[Passage — start]

Pelikan is one of the rarities of modern fiction: rousing and well written, a book with humor that never insults intelligence even as it outrages propriety. The journey begins when thirty-three-year-old Charlie Curtis travels to New Orleans on a deathbed assignment from his father to find the father's half-brother -- James Joseph Pelikan, who rules the French Quarter from midnight until dawn in places where tourists seldom venture. Charlie is barely off the train when he witnesses the murder of one of Pelikan's cronies by a woman whose only adornment is a fishhook through her lower lip. There ensues a drama, a caper, a quest.
Although unschooled, James Joseph Pelikan delivers outrageous riffs on such topics as the Mississippi River's being America's alimentary canal...and what that makes New Orleans. A pimp who arranges sex parties, he also serves as a paladin for nuns; he hustles and scams but will also bathe and feed the most wretched of the homeless; cruel and manipulative (he manages to break Charlie's heart and his finger), Pelikan is so obsessed by redemption that he'll use a toothbrush to clean sidewalks outside St. Louis Cathedral. That Charlie would eventually join this seducer in a hurricane-whipped burglary has more to do with loyalty than larceny.
In Pelikan, David Lozell Martin, acclaimed thriller writer and author of a literary classic, The Crying Heart Tattoo, has created something reminiscent of A Confederacy of Dunces with the kind of oddball characters and sense of place found in Carl Hiaasen and Elmore Leonard. Martin combines his skills as a writer of dark suspense (Lie to Me; Tap, Tap) and literary novels (The Beginning of Sorrows) to make Pelikan a carnival ride to enlightenment.
A comic romp through the dark underbelly of New Orleans in Martin's latest (after Tap Tap) begins when protagonist Charlie Curtis is instructed by his dying father to check up on the "Pelikan," the French Quarter's notorious criminal kingpin who is also Charlie's uncle. Charlie's journey quickly turns him into a murder suspect when an "associate" of his uncle is murdered by a naked, tattooed young blonde who disappears from the crime scene, leaving Charlie literally holding the smoking gun. Charlie is quickly picked up and worked over by a strange police detective named Mean Gene Renfrone, who is actually working for one of the Pelikan's rivals, Philippe Gallier, a corrupt Creole, in an ongoing local underworld war. When the police put the squeeze on Charlie in the murder investigation, the Pelikan hires an attorney for him who turns out to be Amanda, the old flame Charlie never forgot, who jilted him 12 years ago to become the Pelikan's lover. As Charlie is bounced back and forth between the Pelikan, Gallier and the police, he learns that a pivotal element in the ongoing battle is a massive heist the Pelikan has planned at a New Orleans repository, a robbery that takes place sooner than expected, rescheduled to coincide with the convenient appearance of a hurricane that will keep police occupied elsewhere. The various story lines are mostly a setup for Lozell's humorous take on a bizarre New Orleans, where women wear fishhooks through their lower lips to discourage blow jobs and a rat eats out of a young punk's mouth. Though startling and fresh at first, the shocks dazzle less as the novel progresses and the plot loses steam, fizzling out entirely during an unsatisfying, anticlimactic final robbery scene.

[Passage — finish]
[Record excerpts — start]

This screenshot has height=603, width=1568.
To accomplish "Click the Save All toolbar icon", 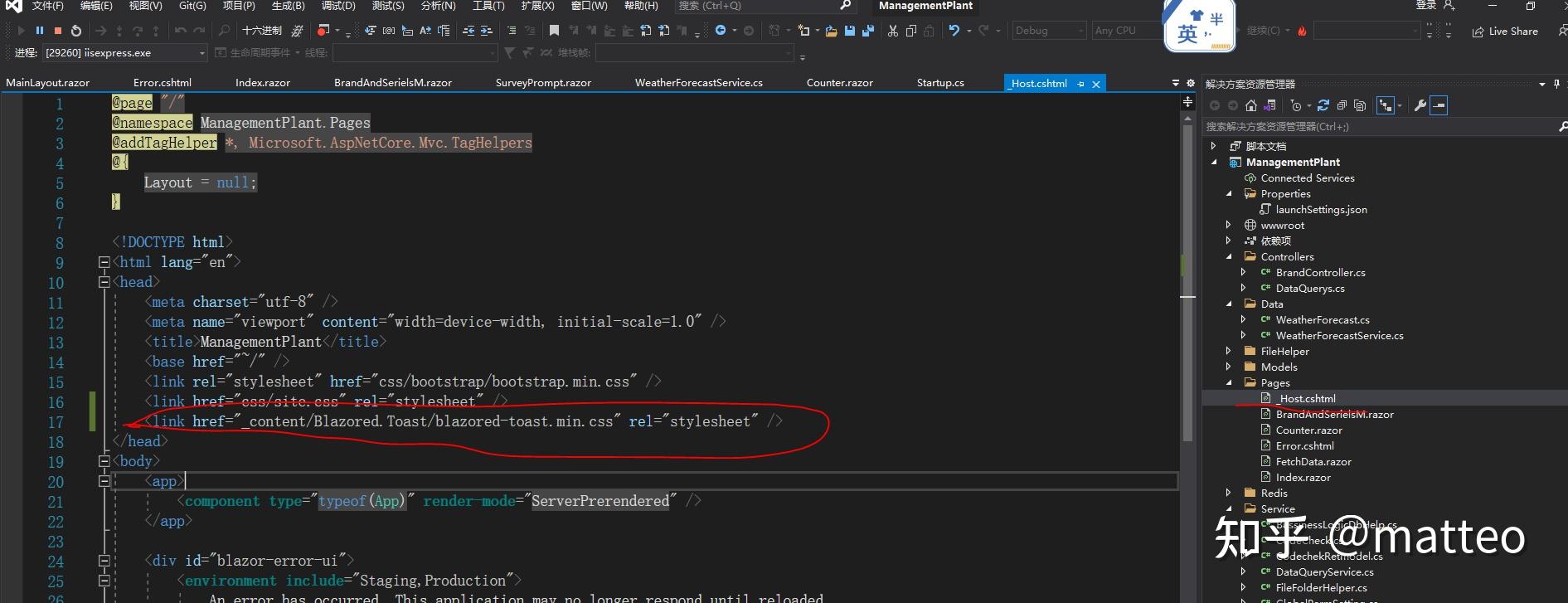I will [x=867, y=31].
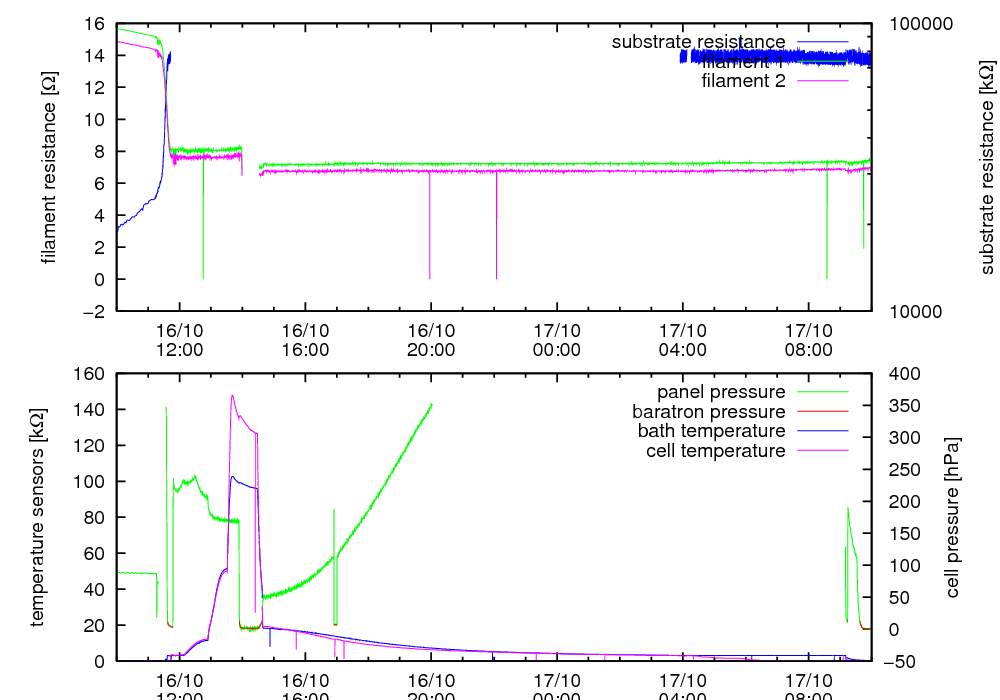Select the 'bath temperature' legend label
Viewport: 1000px width, 700px height.
(711, 431)

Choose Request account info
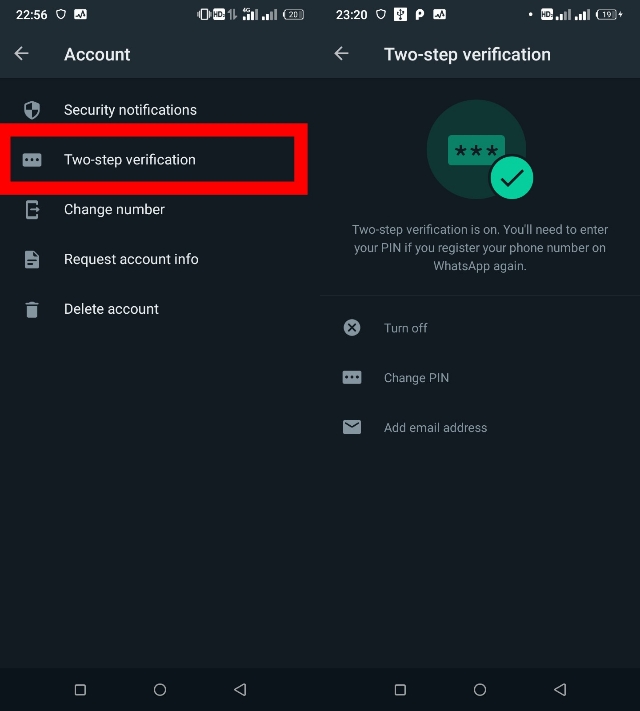coord(131,260)
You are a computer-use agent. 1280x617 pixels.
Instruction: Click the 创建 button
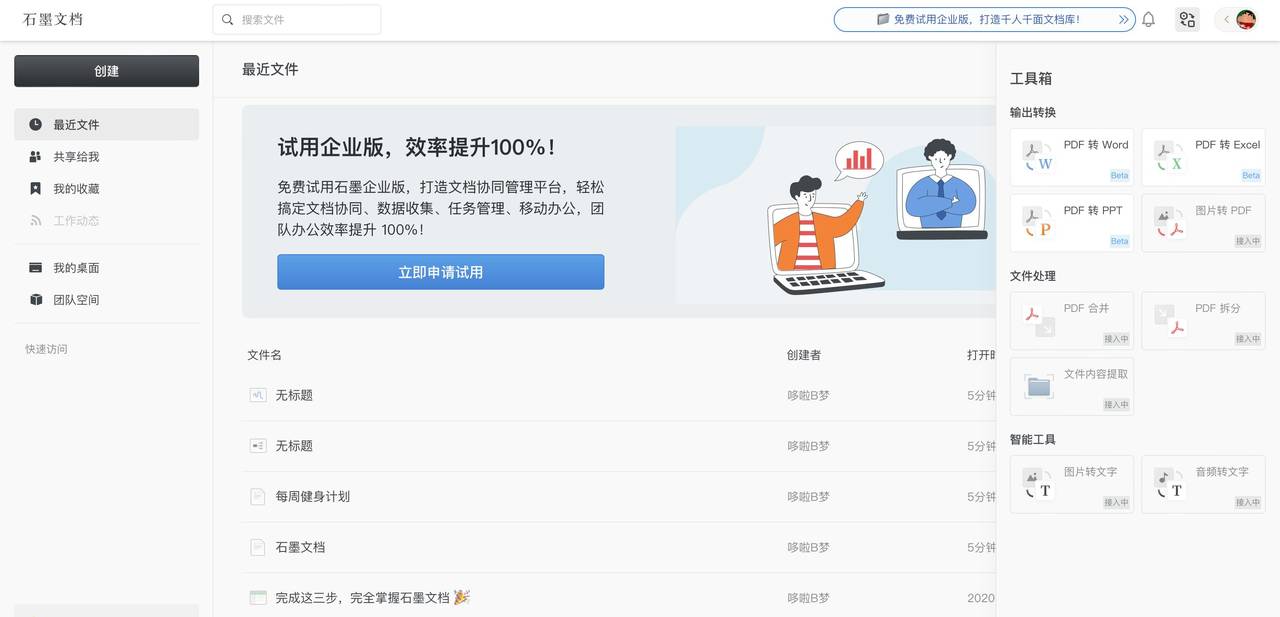click(106, 70)
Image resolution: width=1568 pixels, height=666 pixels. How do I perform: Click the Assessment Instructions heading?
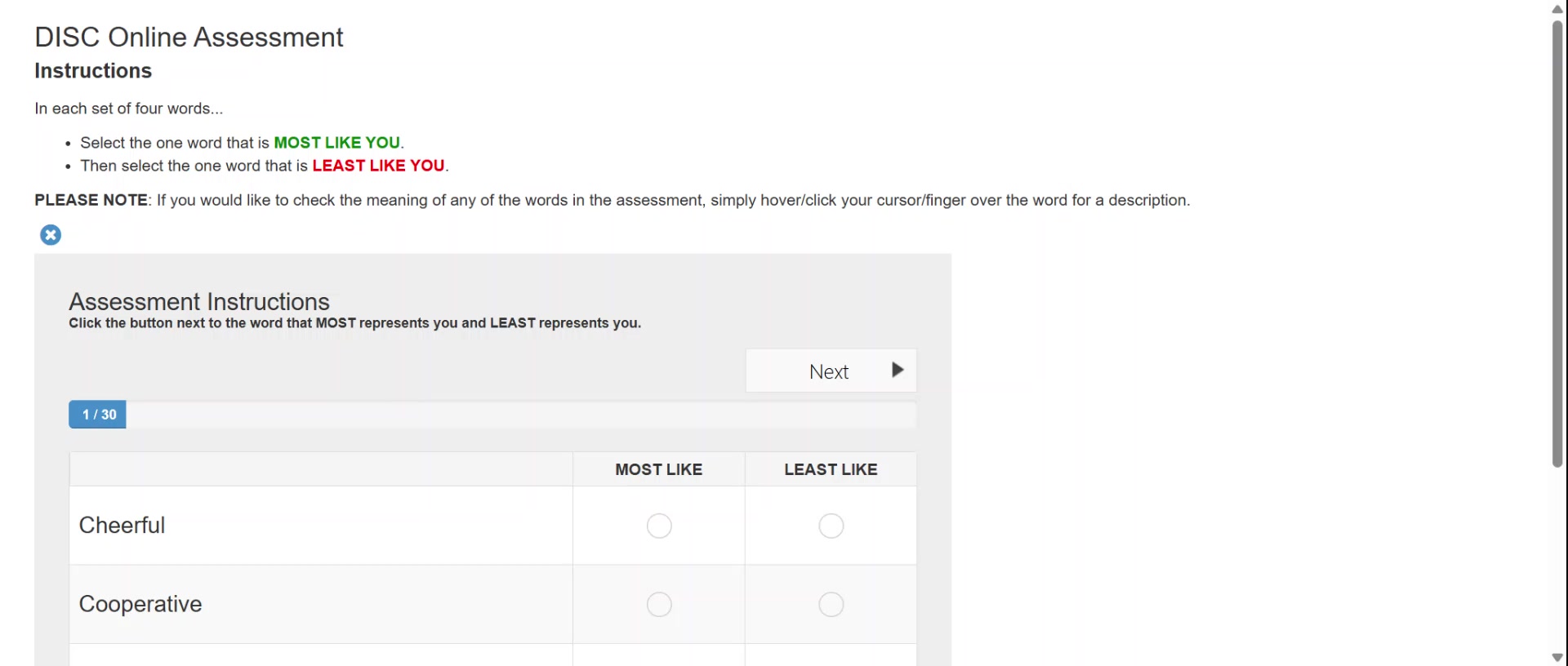199,302
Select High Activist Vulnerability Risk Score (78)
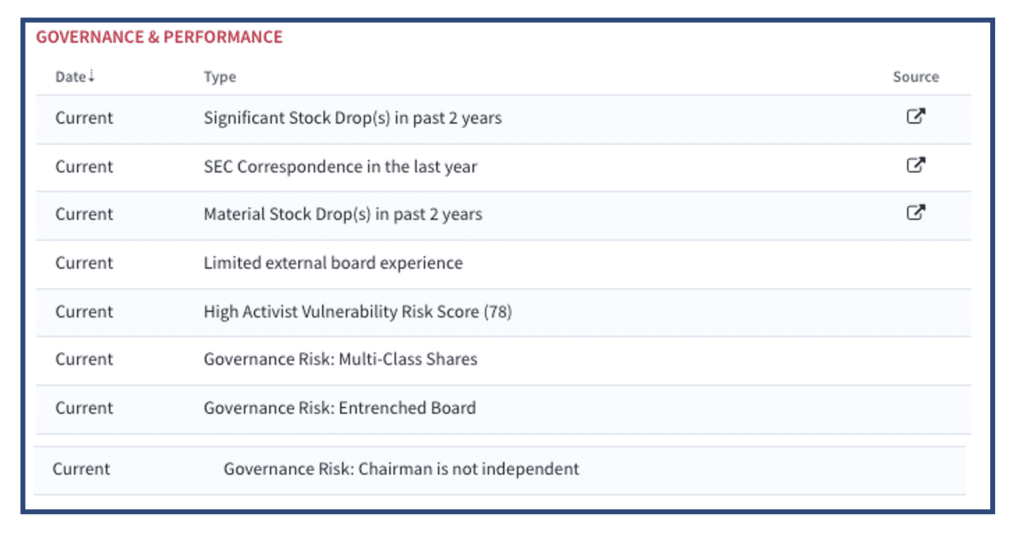Viewport: 1024px width, 534px height. [x=358, y=312]
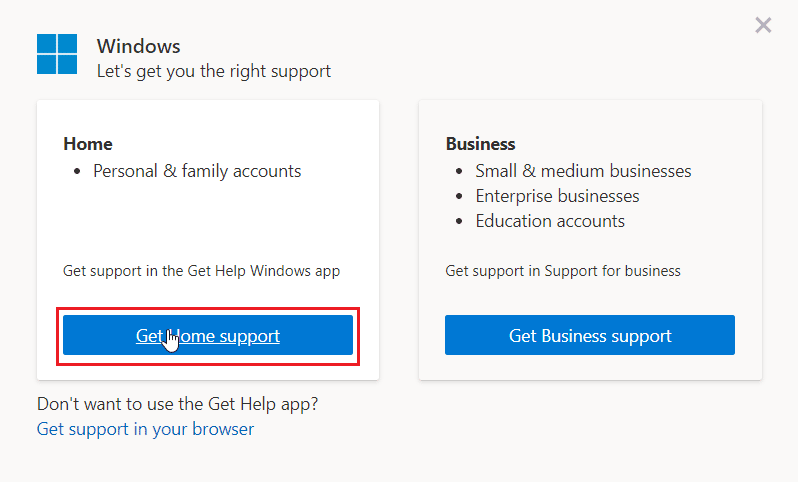Click the bullet dot beside Enterprise businesses
798x482 pixels.
(x=459, y=197)
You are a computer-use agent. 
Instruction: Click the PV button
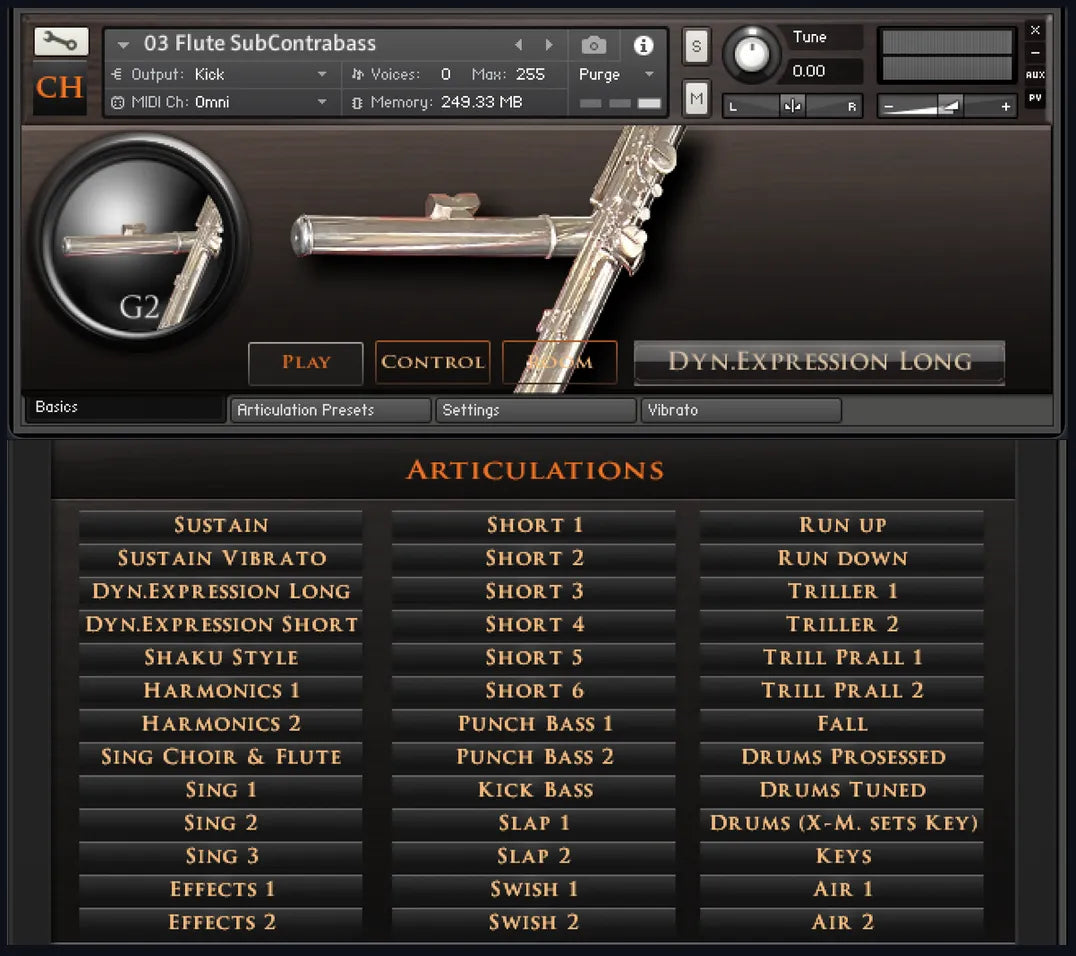click(x=1035, y=98)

[Record excerpts — finish]

* **Task requirements**:
1 - In the passage about Pelikan, who is the attorney the Pelikan hires for Charlie?
2 - Please copy the portion of the passage about Pelikan between "In Pelikan, David" and "ride to enlightenment.", inclusive.

* **Solutions to the tasks**:
1 - Amanda, the old flame Charlie never forgot, who jilted him 12 years ago to become the Pelikan's lover.

2 -
In Pelikan, David Lozell Martin, acclaimed thriller writer and author of a literary classic, The Crying Heart Tattoo, has created something reminiscent of A Confederacy of Dunces with the kind of oddball characters and sense of place found in Carl Hiaasen and Elmore Leonard. Martin combines his skills as a writer of dark suspense (Lie to Me; Tap, Tap) and literary novels (The Beginning of Sorrows) to make Pelikan a carnival ride to enlightenment.